_Exercise goal_: Rewrite the entries from the start of the records through the line with "pyautogui.click(x=777, y=904)", changing each "chevron" to "arrow" and leaving all else as it is.

Records from a dataset
────────────────────
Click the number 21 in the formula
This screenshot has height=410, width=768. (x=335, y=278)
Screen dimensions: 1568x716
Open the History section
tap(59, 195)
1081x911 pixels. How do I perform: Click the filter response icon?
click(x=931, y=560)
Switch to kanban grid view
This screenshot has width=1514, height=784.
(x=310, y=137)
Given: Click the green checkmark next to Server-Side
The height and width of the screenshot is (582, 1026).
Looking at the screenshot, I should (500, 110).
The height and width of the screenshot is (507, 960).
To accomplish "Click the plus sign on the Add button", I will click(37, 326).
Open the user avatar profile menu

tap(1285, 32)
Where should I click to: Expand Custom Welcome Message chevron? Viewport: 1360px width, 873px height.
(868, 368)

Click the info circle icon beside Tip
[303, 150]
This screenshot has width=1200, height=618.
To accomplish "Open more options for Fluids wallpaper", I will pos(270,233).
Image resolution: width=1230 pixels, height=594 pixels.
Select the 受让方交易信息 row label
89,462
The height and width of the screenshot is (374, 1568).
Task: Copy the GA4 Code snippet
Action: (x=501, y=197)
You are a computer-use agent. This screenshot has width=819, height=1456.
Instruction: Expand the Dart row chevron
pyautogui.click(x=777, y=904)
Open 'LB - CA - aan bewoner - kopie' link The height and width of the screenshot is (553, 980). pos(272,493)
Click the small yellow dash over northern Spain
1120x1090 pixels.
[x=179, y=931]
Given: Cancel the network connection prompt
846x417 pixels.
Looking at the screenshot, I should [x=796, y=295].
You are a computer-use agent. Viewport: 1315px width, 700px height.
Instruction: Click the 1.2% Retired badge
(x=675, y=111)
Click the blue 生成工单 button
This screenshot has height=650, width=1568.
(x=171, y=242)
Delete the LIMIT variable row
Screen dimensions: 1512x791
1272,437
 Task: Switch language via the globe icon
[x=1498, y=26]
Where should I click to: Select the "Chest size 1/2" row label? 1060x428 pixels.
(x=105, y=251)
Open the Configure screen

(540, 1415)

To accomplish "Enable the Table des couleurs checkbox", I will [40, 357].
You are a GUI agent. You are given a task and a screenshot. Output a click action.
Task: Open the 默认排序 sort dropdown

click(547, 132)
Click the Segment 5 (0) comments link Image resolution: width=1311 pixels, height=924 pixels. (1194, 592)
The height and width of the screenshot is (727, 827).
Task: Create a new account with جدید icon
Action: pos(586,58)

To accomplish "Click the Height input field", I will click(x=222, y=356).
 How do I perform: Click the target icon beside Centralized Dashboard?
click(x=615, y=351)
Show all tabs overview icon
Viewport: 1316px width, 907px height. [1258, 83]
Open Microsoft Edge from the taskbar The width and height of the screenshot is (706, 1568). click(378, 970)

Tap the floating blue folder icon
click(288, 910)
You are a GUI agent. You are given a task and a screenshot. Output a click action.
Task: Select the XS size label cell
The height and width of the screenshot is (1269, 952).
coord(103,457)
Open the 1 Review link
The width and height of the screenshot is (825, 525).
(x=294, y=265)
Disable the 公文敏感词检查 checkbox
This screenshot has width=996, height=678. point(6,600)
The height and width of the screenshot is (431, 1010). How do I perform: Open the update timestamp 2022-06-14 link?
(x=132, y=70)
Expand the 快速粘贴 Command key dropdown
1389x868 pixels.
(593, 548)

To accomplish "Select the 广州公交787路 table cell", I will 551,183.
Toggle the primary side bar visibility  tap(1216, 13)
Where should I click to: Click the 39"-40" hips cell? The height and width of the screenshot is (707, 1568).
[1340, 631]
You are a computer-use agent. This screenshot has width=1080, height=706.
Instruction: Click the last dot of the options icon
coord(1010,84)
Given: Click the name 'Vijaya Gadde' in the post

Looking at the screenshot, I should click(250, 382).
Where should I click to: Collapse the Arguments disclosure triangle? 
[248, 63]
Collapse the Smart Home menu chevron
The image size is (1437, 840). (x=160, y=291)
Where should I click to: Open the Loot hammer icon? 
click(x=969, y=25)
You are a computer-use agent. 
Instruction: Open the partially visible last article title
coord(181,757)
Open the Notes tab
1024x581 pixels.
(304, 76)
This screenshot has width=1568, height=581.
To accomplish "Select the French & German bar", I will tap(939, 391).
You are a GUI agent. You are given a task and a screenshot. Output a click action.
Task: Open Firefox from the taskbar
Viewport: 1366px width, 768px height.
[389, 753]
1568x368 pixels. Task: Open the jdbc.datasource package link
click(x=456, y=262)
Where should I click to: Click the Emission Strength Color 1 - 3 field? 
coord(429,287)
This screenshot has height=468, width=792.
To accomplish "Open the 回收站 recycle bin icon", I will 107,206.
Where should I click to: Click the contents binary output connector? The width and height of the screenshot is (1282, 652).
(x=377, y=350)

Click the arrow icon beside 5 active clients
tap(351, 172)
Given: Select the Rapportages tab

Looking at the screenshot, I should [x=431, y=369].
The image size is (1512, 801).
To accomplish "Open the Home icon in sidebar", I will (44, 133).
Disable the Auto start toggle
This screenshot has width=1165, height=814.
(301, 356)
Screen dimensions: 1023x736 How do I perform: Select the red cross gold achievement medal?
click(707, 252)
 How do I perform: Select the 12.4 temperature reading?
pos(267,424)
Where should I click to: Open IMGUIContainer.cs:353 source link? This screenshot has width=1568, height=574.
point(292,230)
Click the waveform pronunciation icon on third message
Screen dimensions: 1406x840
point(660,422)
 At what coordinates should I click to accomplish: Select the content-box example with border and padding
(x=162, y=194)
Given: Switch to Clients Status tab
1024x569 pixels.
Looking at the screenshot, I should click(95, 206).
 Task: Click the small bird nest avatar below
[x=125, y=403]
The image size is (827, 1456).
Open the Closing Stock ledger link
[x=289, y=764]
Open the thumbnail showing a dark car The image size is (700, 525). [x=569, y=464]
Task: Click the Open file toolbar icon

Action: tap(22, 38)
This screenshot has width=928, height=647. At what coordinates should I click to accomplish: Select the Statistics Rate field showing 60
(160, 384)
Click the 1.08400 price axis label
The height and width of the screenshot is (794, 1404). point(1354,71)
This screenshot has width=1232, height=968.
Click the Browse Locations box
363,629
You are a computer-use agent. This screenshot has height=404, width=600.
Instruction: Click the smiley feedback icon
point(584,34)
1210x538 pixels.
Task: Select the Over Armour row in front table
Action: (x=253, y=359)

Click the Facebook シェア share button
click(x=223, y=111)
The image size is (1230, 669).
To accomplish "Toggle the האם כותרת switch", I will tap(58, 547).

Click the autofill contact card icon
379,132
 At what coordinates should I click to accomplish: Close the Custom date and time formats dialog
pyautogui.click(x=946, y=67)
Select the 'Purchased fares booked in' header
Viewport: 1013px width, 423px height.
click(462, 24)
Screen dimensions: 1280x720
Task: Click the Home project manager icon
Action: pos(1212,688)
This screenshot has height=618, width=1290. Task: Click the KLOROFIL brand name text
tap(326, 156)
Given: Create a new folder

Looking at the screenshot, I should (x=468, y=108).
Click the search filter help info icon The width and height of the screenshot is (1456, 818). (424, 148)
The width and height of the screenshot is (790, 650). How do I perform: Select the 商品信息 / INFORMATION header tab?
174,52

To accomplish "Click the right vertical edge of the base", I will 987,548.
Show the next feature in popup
────────────────────
_Task result_:
Click the number 21 in the formula
This screenshot has height=410, width=768. (x=335, y=278)
Screen dimensions: 1568x716
Open the History section
tap(59, 195)
1081x911 pixels. How do I perform: Click the filter response icon?
click(x=931, y=560)
Switch to kanban grid view
This screenshot has width=1514, height=784.
(x=310, y=137)
Given: Click the green checkmark next to Server-Side
The height and width of the screenshot is (582, 1026).
Looking at the screenshot, I should (500, 110).
The height and width of the screenshot is (507, 960).
To accomplish "Click the plus sign on the Add button", I will click(37, 326).
Open the user avatar profile menu

tap(1285, 32)
Where should I click to: Expand Custom Welcome Message arrow? Viewport: 1360px width, 873px height.
(868, 368)

Click the info circle icon beside Tip
[303, 150]
This screenshot has width=1200, height=618.
To accomplish "Open more options for Fluids wallpaper", I will pos(270,233).
Image resolution: width=1230 pixels, height=594 pixels.
Select the 受让方交易信息 row label
89,462
The height and width of the screenshot is (374, 1568).
Task: Copy the GA4 Code snippet
Action: (x=501, y=197)
You are a computer-use agent. This screenshot has width=819, height=1456.
Instruction: Expand the Dart row arrow
pyautogui.click(x=777, y=904)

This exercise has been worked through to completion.